* _Do this_
Copy out the lines below verbatim, starting at the first line and ending at the line that contains "coord(332,21)". Leave the pictures out of your copy.

* _Supplied records_
## start
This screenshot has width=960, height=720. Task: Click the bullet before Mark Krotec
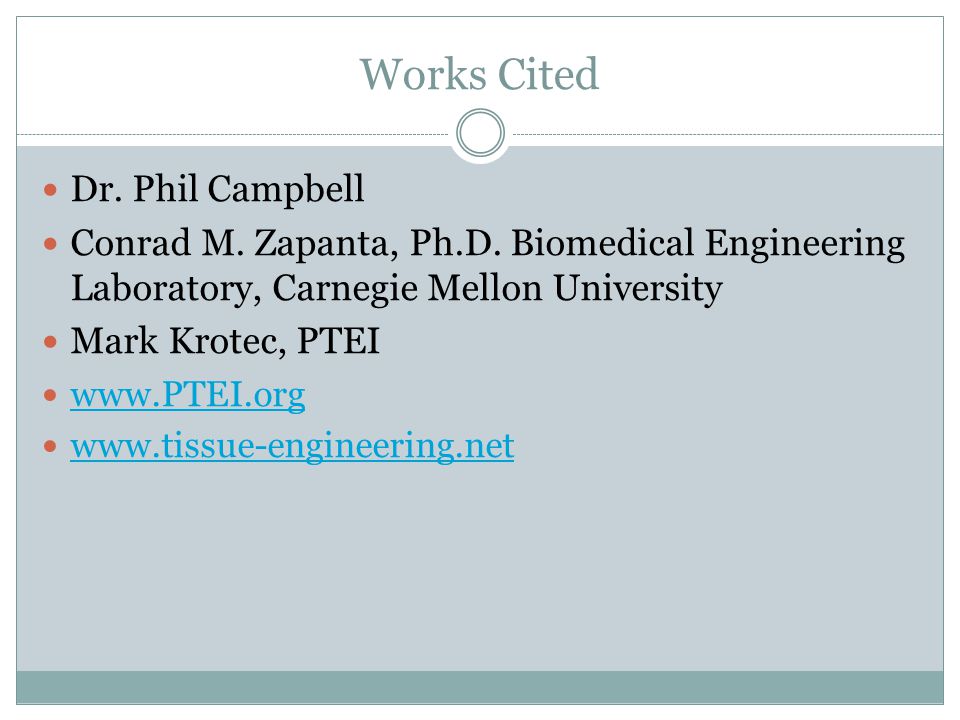[x=51, y=342]
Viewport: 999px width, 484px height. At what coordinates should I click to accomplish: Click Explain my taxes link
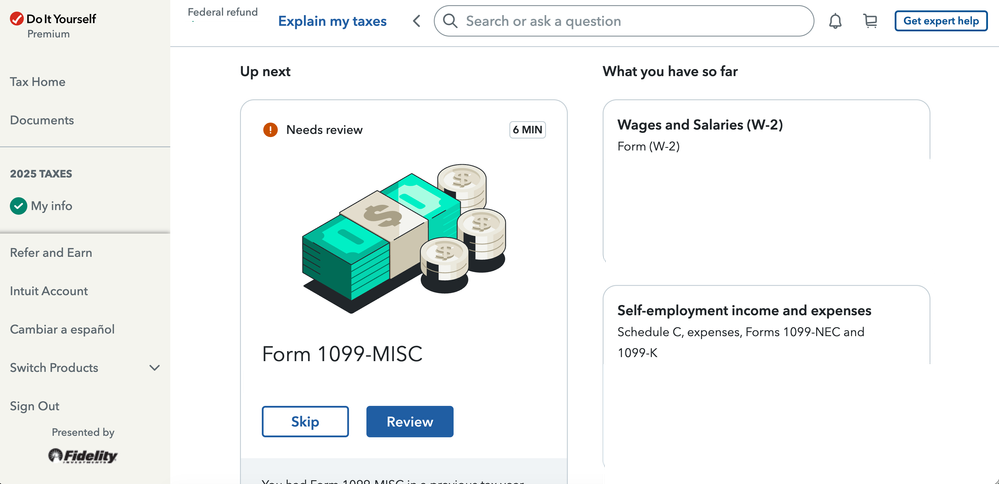coord(332,21)
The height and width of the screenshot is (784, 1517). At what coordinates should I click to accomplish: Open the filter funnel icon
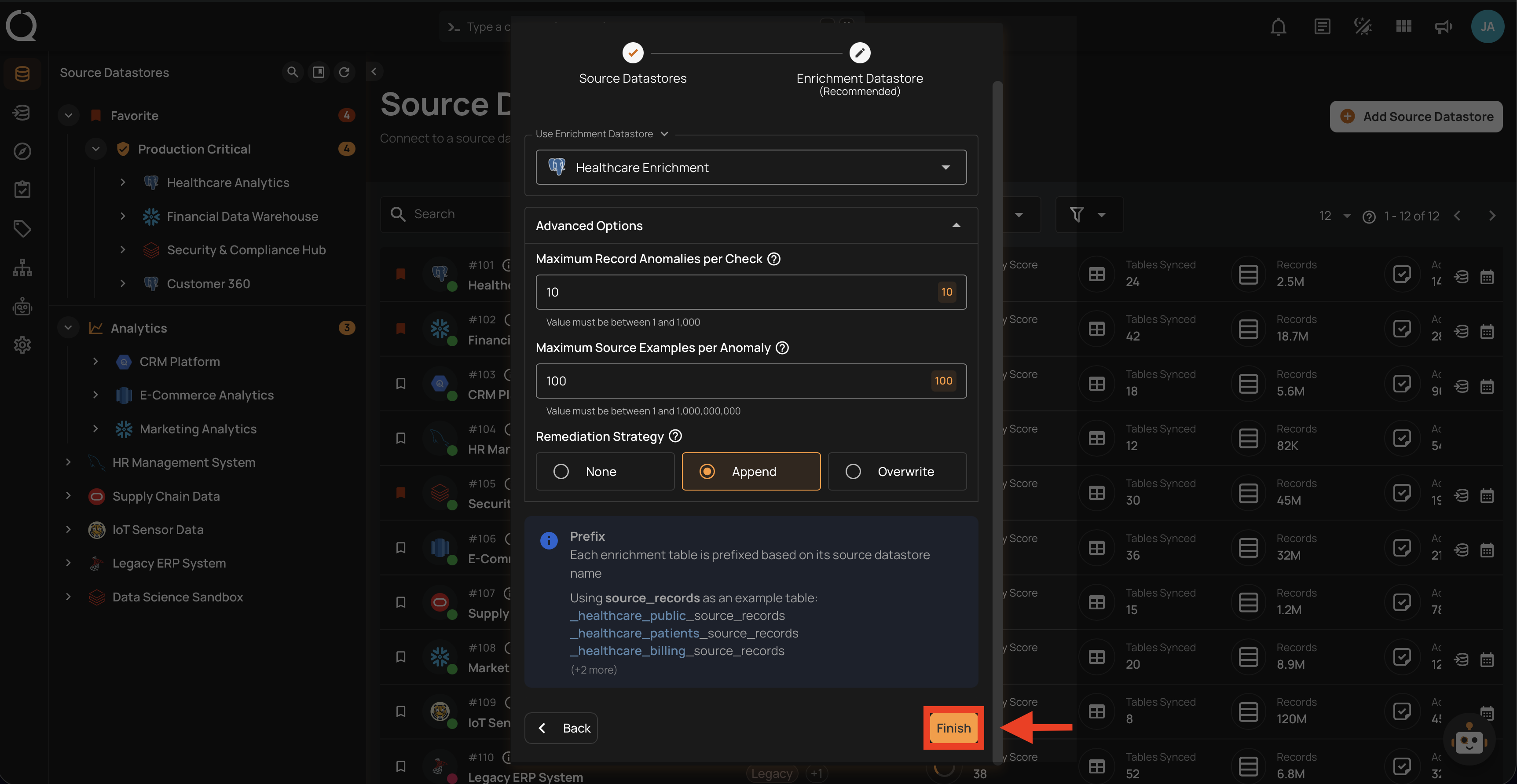pos(1077,214)
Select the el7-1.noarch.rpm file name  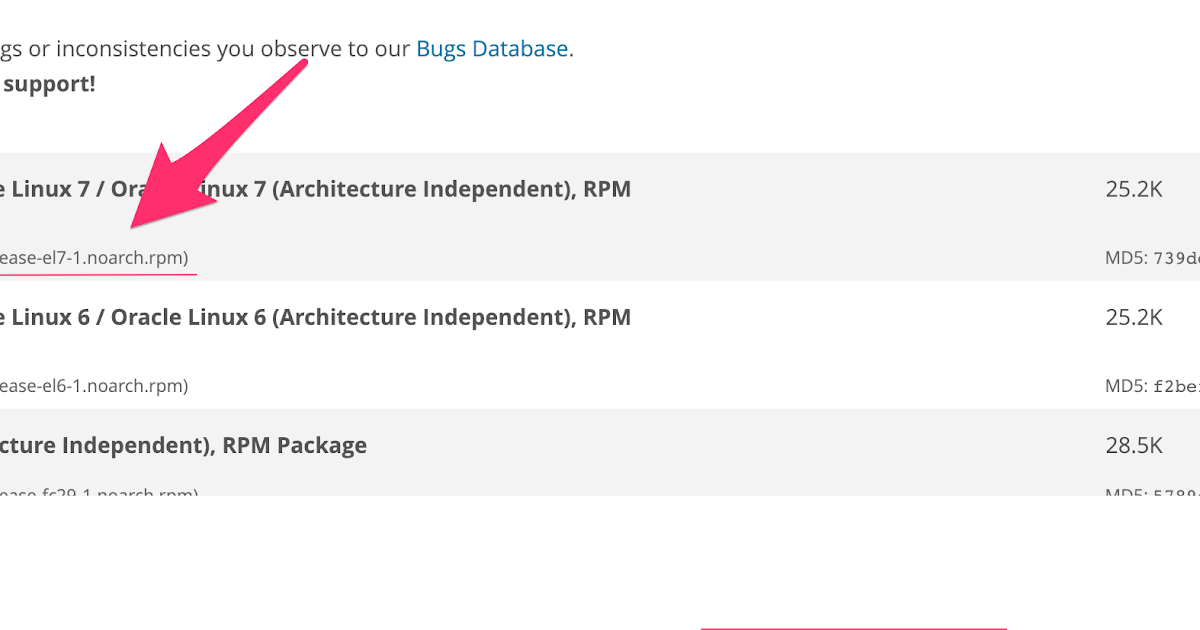(94, 258)
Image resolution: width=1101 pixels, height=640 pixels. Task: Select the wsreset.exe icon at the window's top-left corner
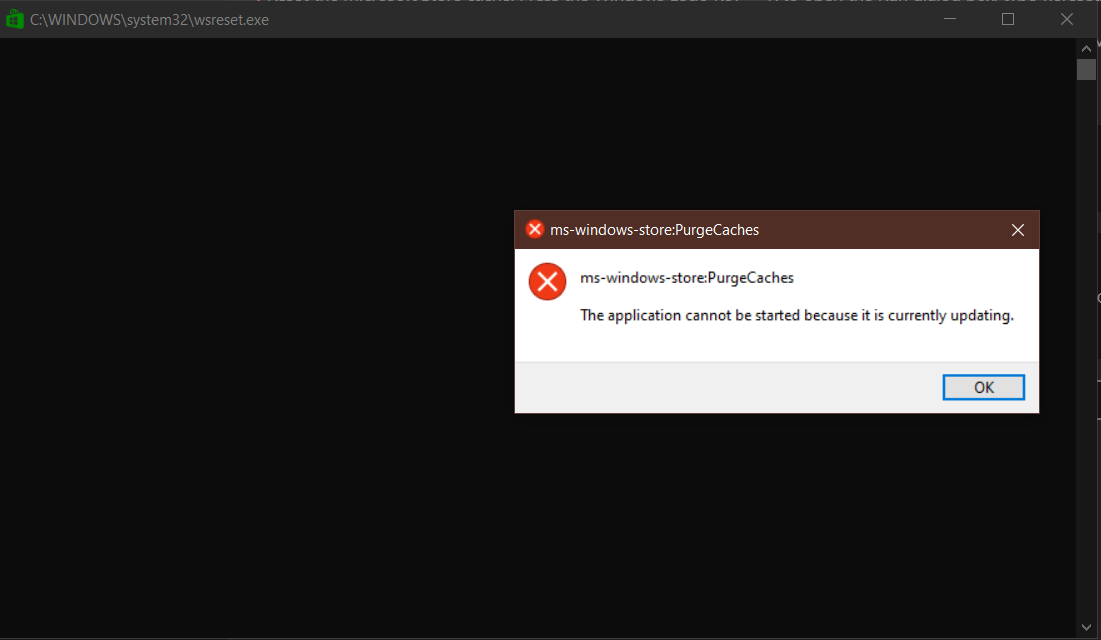tap(14, 18)
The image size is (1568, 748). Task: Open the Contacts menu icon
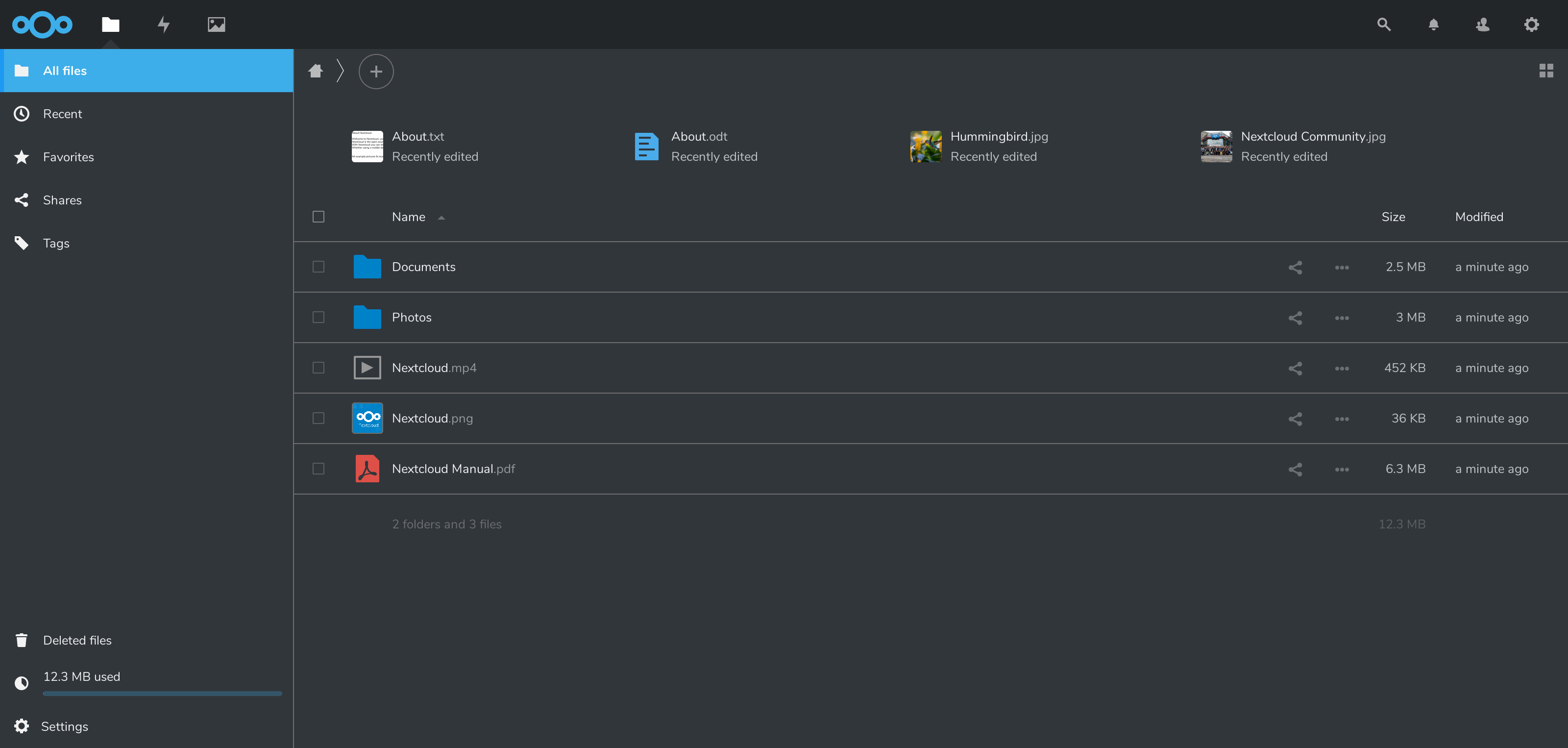[1482, 25]
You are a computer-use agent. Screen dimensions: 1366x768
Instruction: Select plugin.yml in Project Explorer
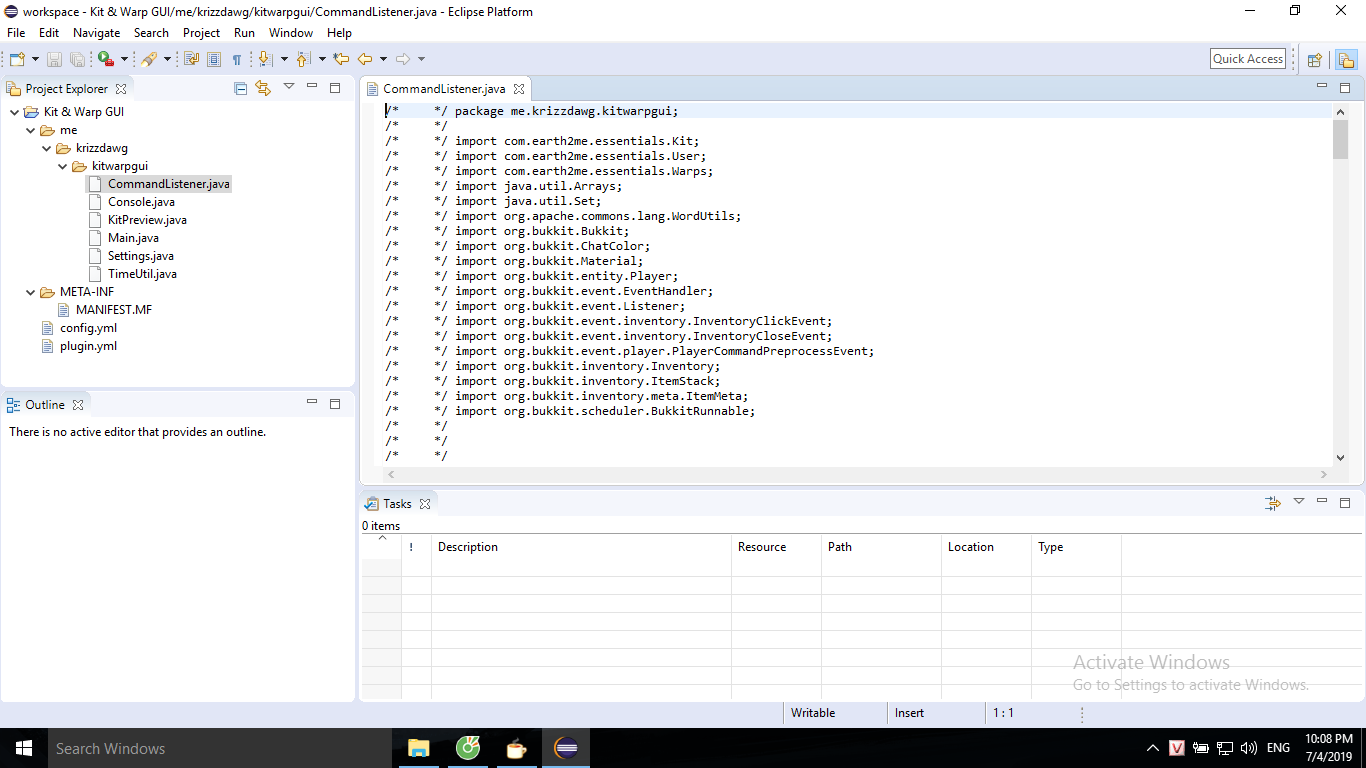click(88, 346)
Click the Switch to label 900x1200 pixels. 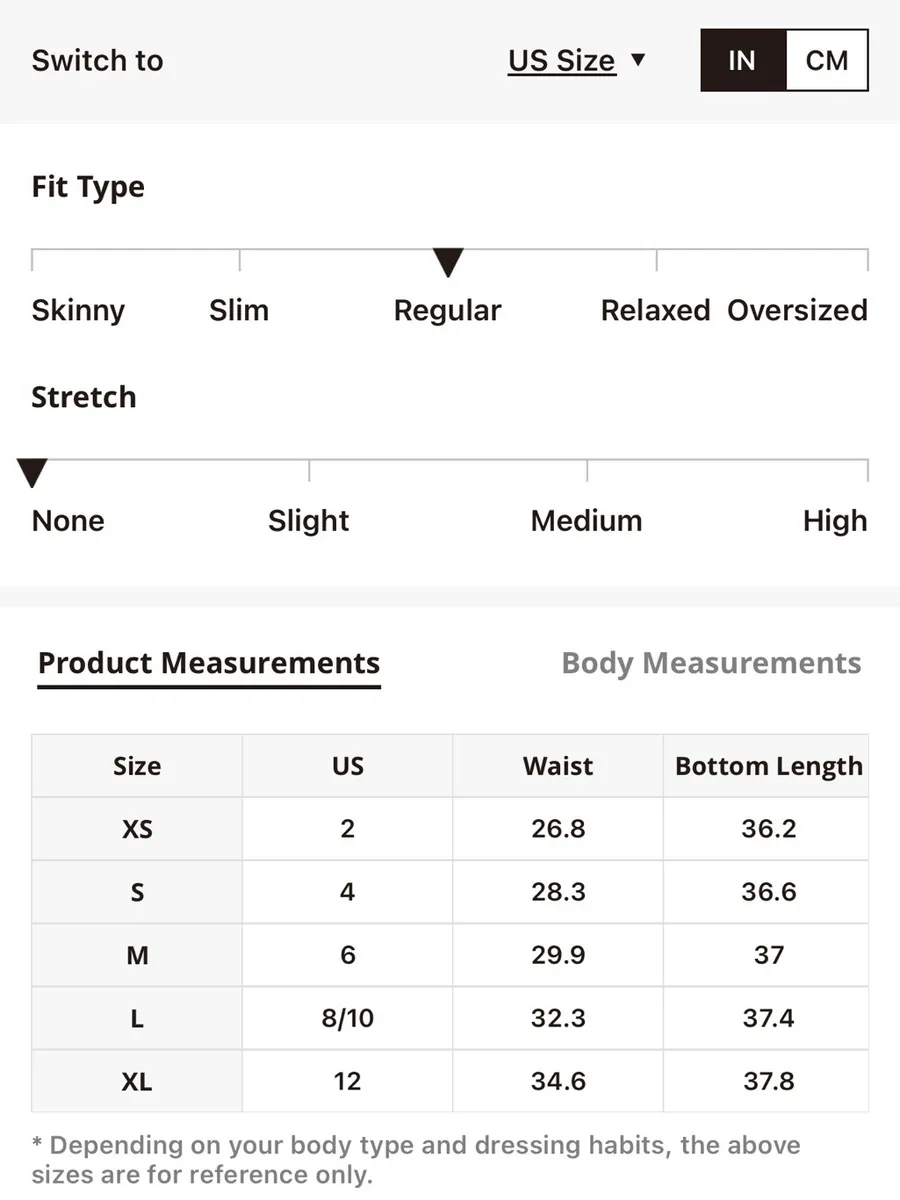(97, 61)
## end
* _Expected answer_
This screenshot has width=960, height=720. Task: Click the bullet before Mark Krotec
[x=51, y=342]
Viewport: 999px width, 484px height. At what coordinates should I click to accomplish: Click Explain my taxes link
coord(332,21)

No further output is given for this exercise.